Vu les autres pièces du dossier.
Vu :
- le code de l’entrée et du séjour des étrangers et du droit d’asile ;
- la loi n° 91-647 du 10 juillet 1991 ;
- le code de justice administrative.
Considérant ce qui suit :
Aux termes de l’article R. 351-3 du code de justice administrative : « Lorsqu’une cour administrative d’appel ou un tribunal administratif est saisi de conclusions qu’il estime relever de la compétence d’une juridiction administrative autre que le Conseil d’Etat, son président, ou le magistrat qu’il délègue, transmet sans délai le dossier à la juridiction qu’il estime compétente (…) ».
Aux termes de l’article R. 922-4 du code de l’entrée et du séjour des étrangers et du droit d’asile, applicable en cas de placement en rétention ou d’assignation à résidence de l’étranger faisant l’objet d’une mesure d’éloignement : « Lorsque l’étranger est assigné à résidence en application de l’article L. 731-1, placé ou maintenu en rétention administrative ou détenu au moment de l’introduction de sa requête, le tribunal administratif territorialement compétent est celui dans le ressort duquel est situé le lieu d’assignation, de rétention ou de détention. / Lorsque, en cours d’instance, l’étranger est assigné à résidence en application de l’article L. 731-1, placé ou maintenu en rétention administrative ou placé en détention, le tribunal administratif compétent est celui dans le ressort duquel est situé le lieu d’assignation, de rétention ou de détention. Le dossier est transmis à ce tribunal s’il diffère de celui devant lequel la requête a été présentée. ». L’article R. 221-3 du code de justice administrative dispose que : « Le siège et le ressort des tribunaux administratifs sont fixés comme suit : (…) Rennes : Côtes-d’Armor, Finistère, Ille-et-Vilaine, Morbihan (…) ».

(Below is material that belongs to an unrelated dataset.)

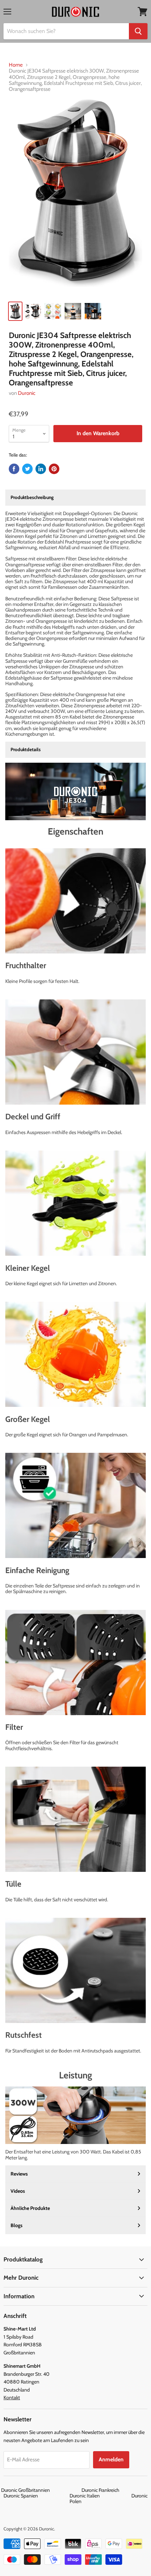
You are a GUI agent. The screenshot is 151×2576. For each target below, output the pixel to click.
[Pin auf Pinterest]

Par une production enregistrée le 13 mars 2026, le préfet du Finistère a informé le tribunal que par un arrêté du 10 mars 2026, M. A... a été placé en rétention dans le local de rétention administrative départemental de Brest, dans le département du Finistère. Par suite, il y a lieu, en application des dispositions de l’article R. 351-3 du code précité, de transmettre le dossier de la requête au tribunal administratif de Rennes, dans le ressort duquel se trouve ce local de rétention administrative.
O R D O N N E :
Article 1er : Le dossier de la requête de M. A... est transmis au tribunal administratif de Rennes.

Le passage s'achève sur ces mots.